- Aim -
Rewrite the rows below, swapping "arrow icon" for "chevron" and changing nothing else. Leave out the pictures.
=======
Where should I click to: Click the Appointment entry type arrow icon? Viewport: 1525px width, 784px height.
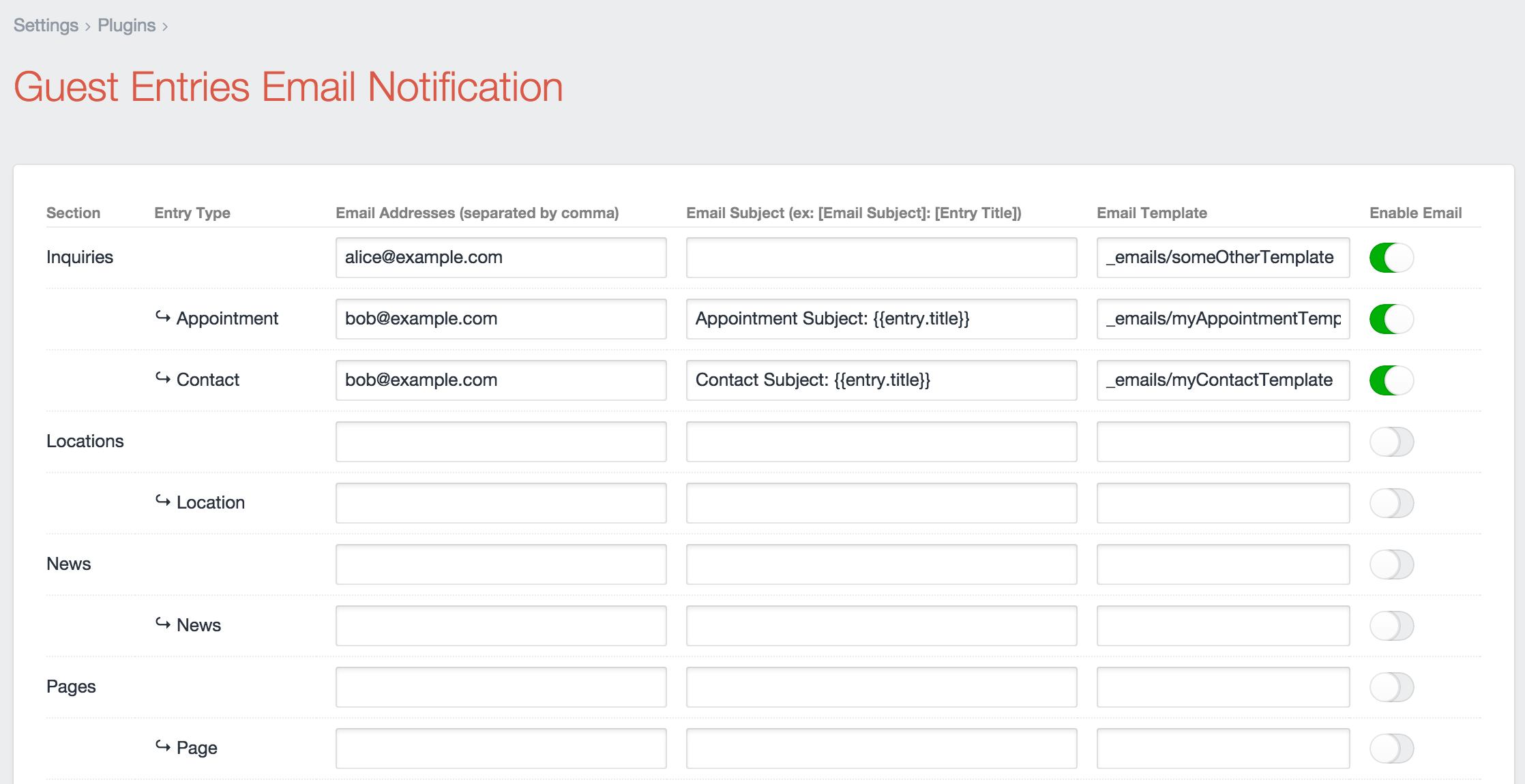162,316
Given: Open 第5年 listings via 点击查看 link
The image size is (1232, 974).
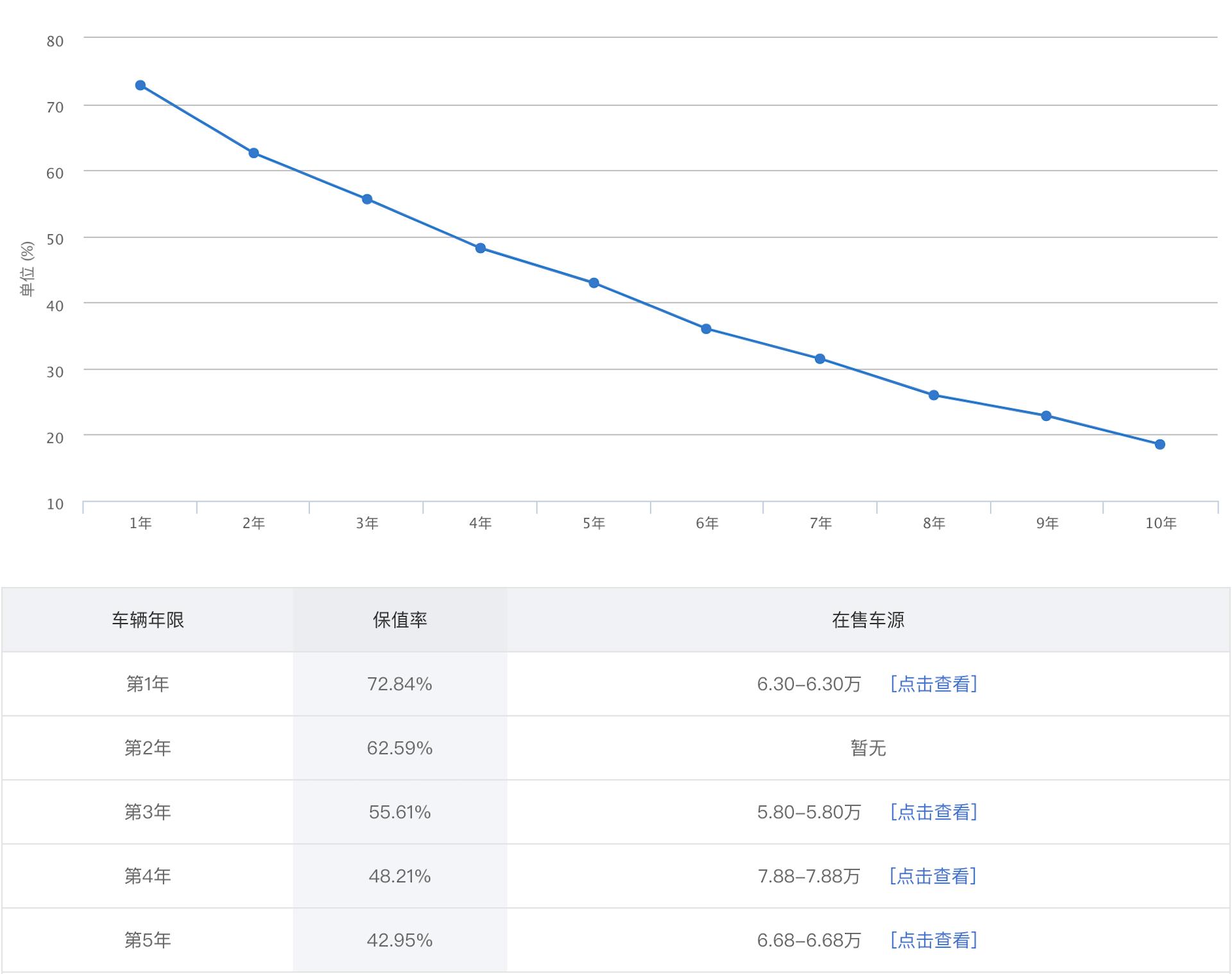Looking at the screenshot, I should 934,941.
=======
- Problem solution -
Where should I click to: Click the Appointment entry type chevron? Viewport: 1525px width, 784px height.
162,316
Given: Open 第5年 listings via 点击查看 link
The image size is (1232, 974).
Looking at the screenshot, I should 934,941.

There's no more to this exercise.